Copy every line in the records below that contains the word "computer".

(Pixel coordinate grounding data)
- - - -

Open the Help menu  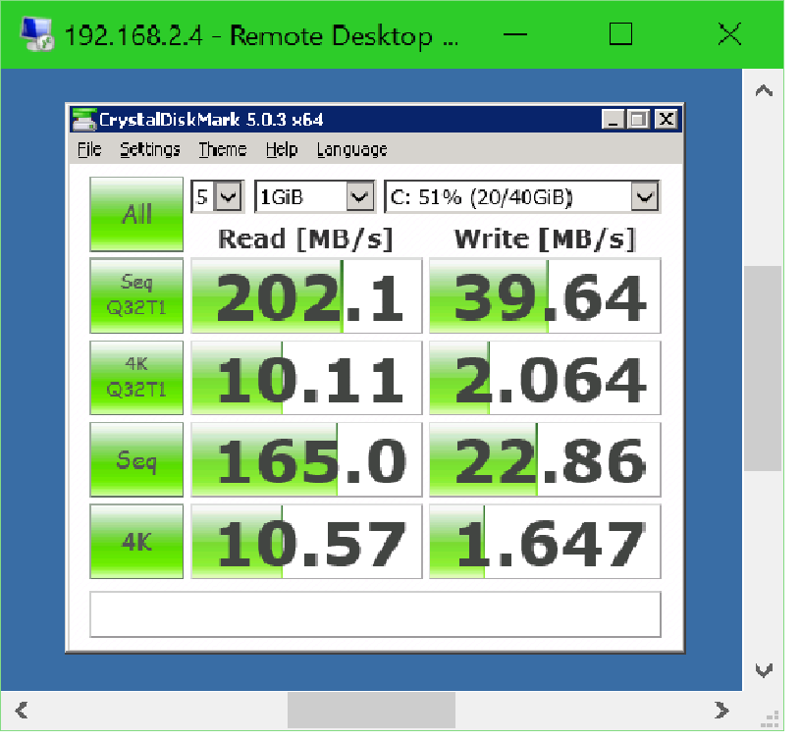point(281,149)
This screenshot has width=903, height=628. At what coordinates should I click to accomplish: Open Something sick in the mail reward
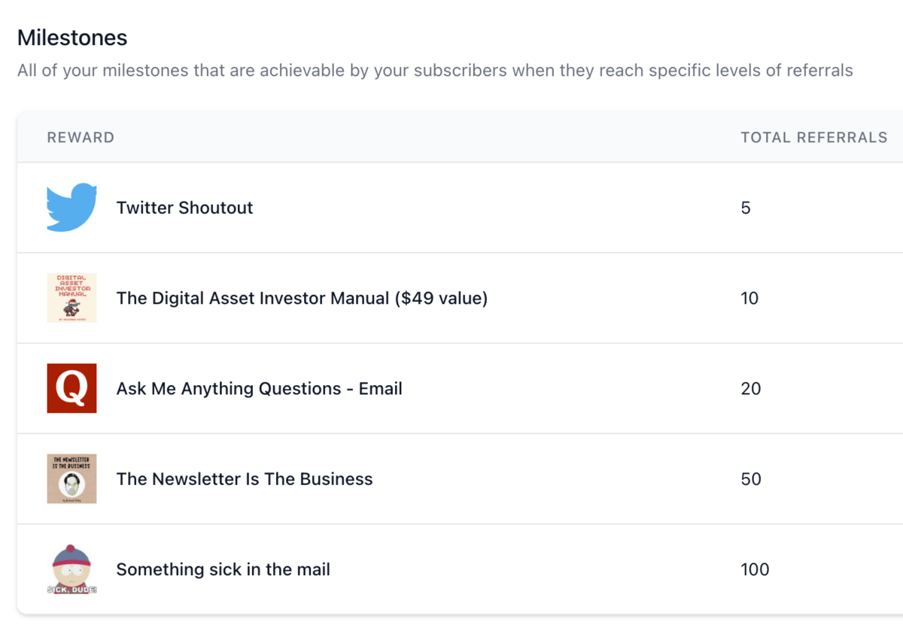point(223,569)
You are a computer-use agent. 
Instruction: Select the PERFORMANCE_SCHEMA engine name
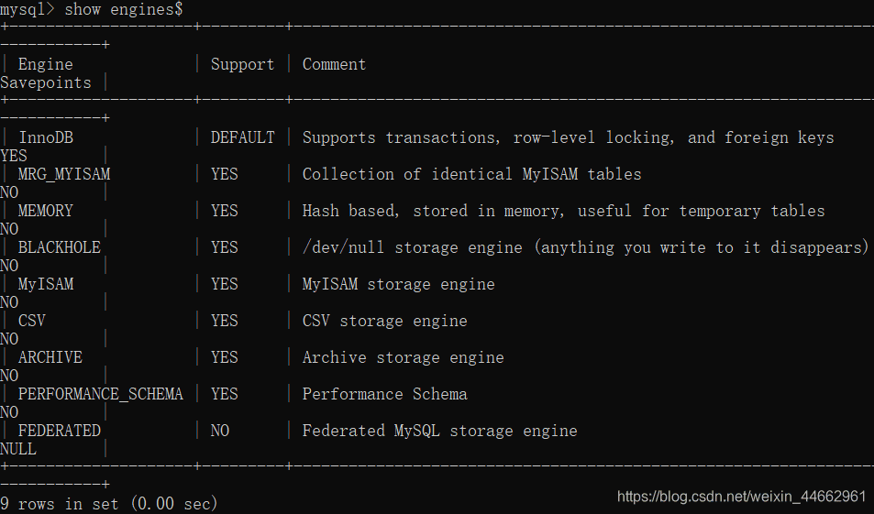100,394
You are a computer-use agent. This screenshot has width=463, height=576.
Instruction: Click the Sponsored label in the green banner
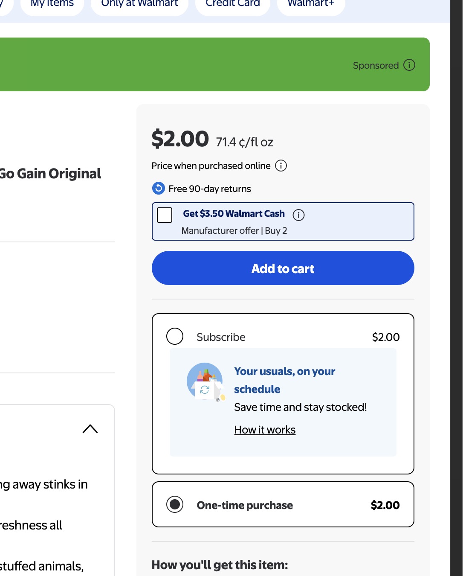375,65
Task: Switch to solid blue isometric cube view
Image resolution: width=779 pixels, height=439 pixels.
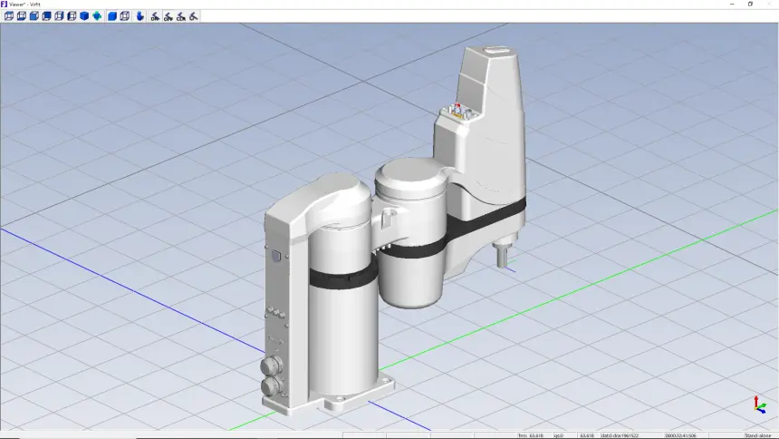Action: [84, 16]
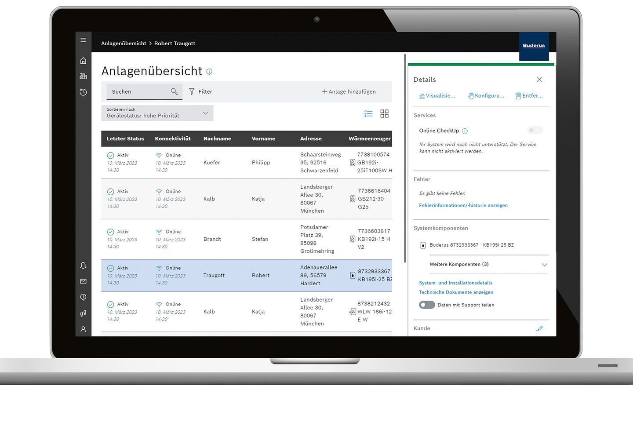Click the Suchen search field

(138, 91)
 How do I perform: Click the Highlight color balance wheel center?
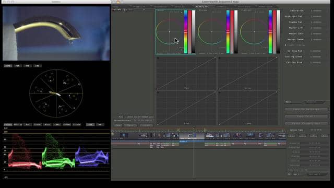(254, 32)
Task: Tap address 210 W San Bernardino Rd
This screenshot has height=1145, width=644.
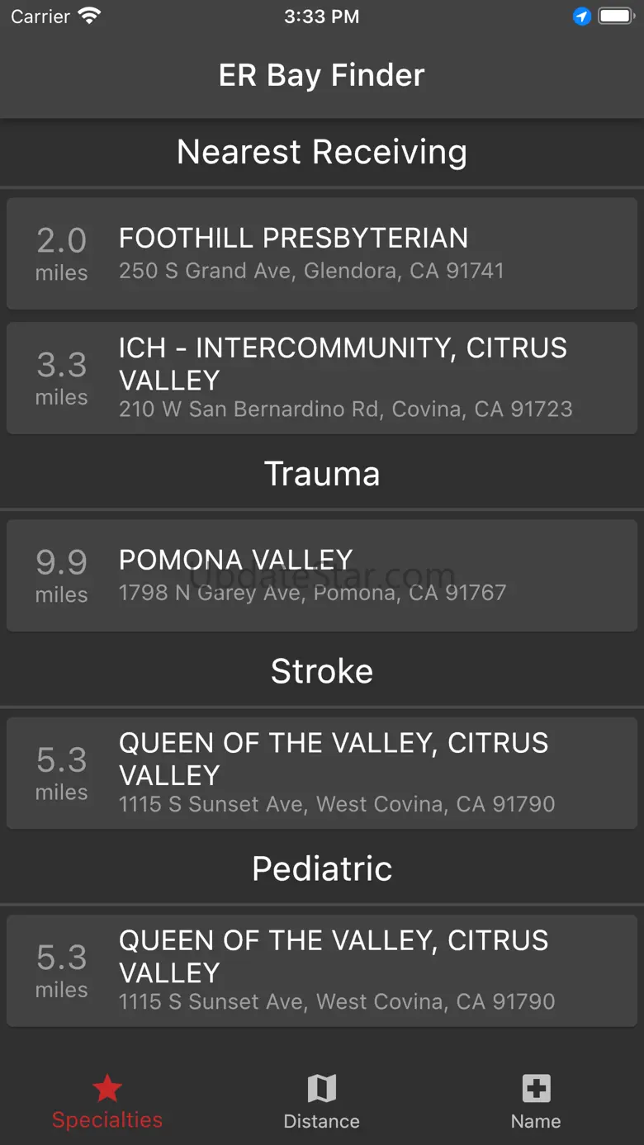Action: tap(345, 409)
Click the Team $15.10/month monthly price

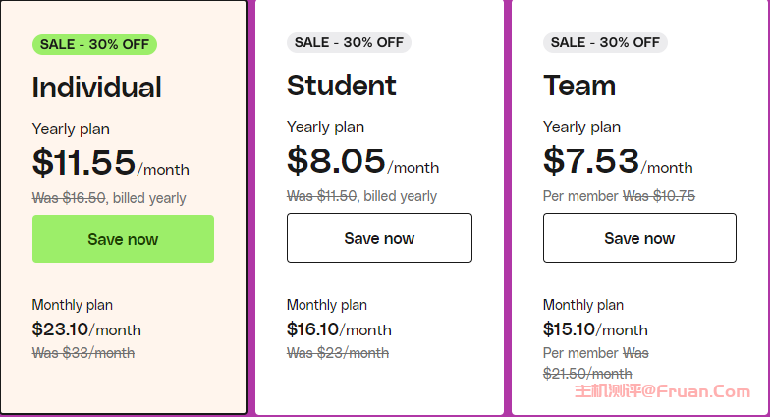[x=595, y=329]
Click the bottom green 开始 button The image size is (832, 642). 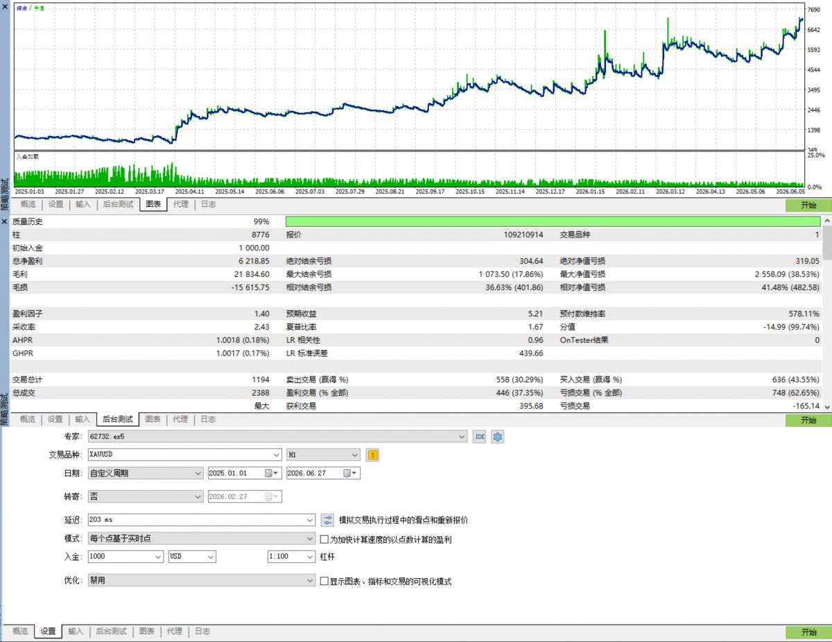(808, 632)
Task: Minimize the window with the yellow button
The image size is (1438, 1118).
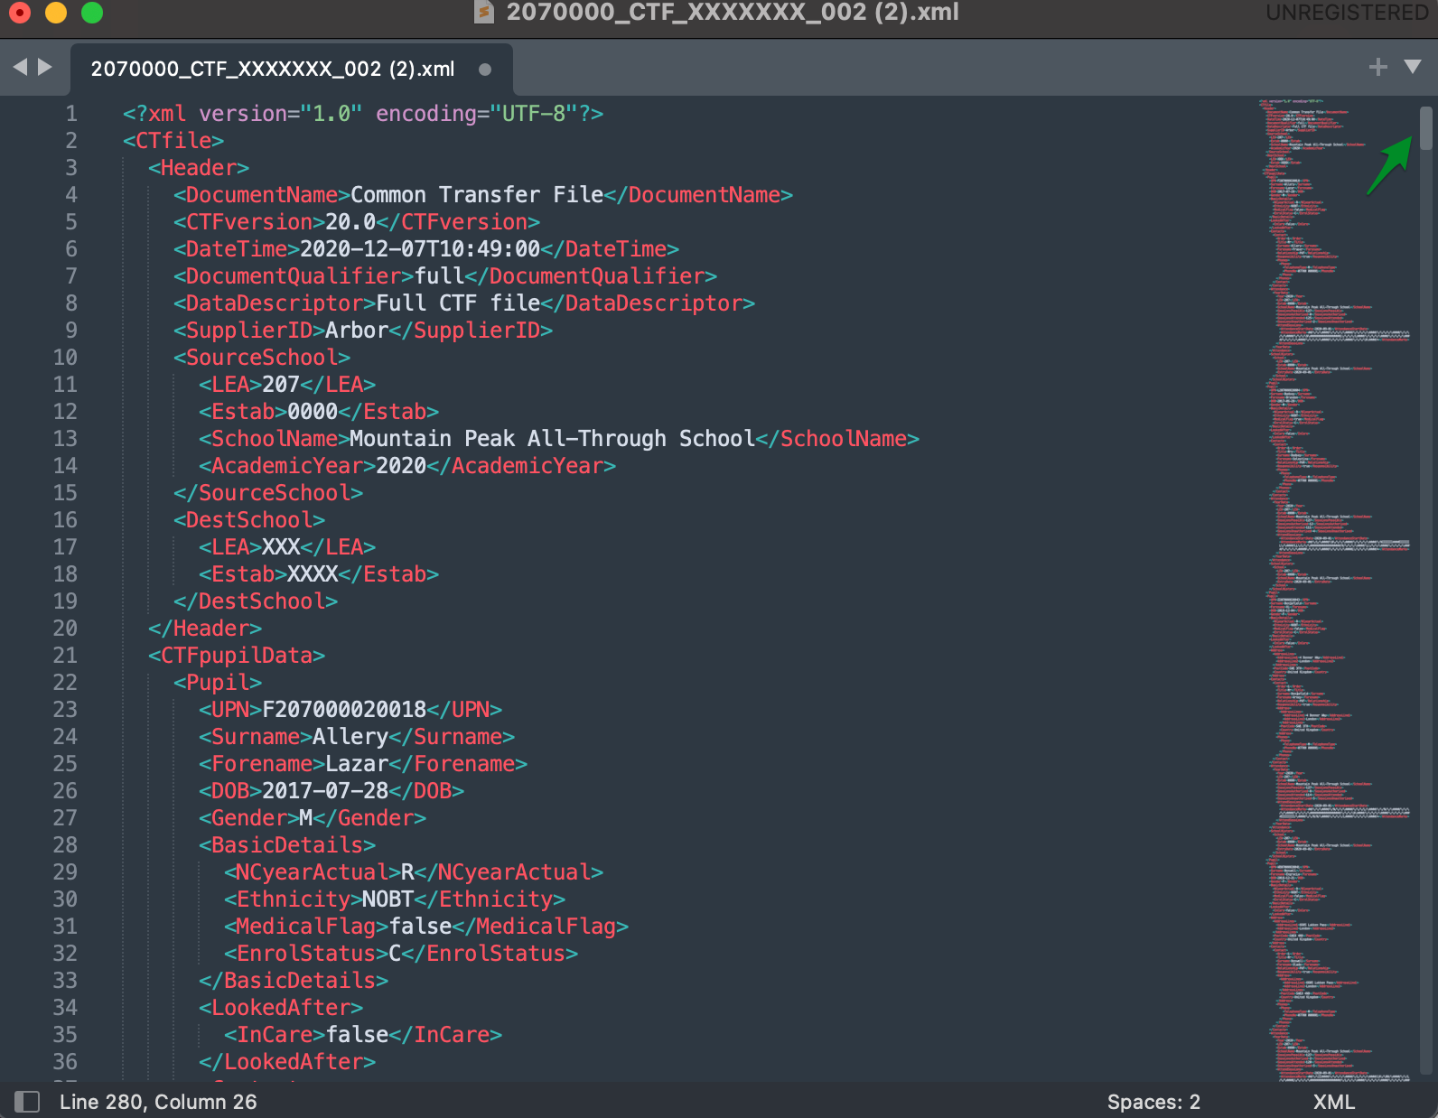Action: (56, 13)
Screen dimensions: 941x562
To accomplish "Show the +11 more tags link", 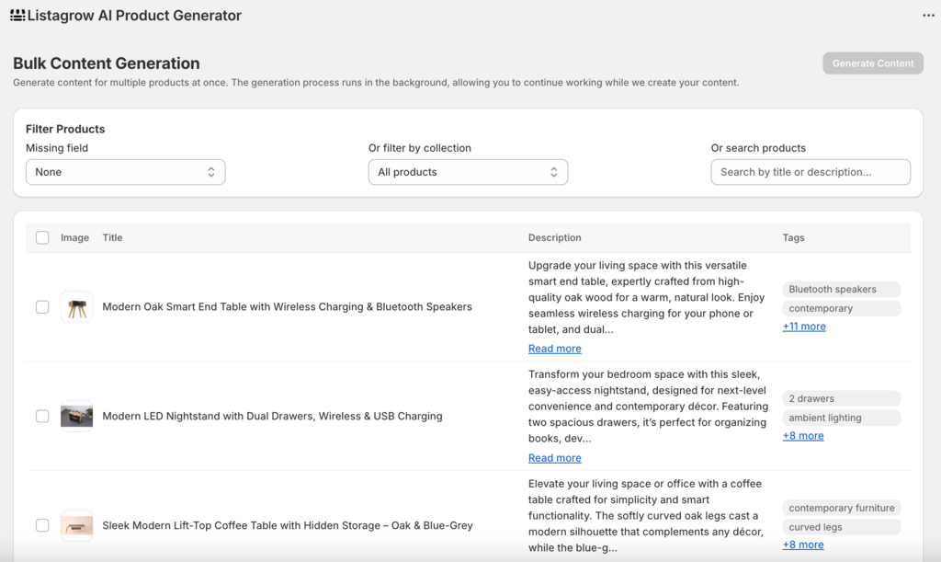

- - - -

● **RESPONSE TO THE EXERCISE**
You are a computer-use agent. 
You are a computer-use agent. This screenshot has width=463, height=576.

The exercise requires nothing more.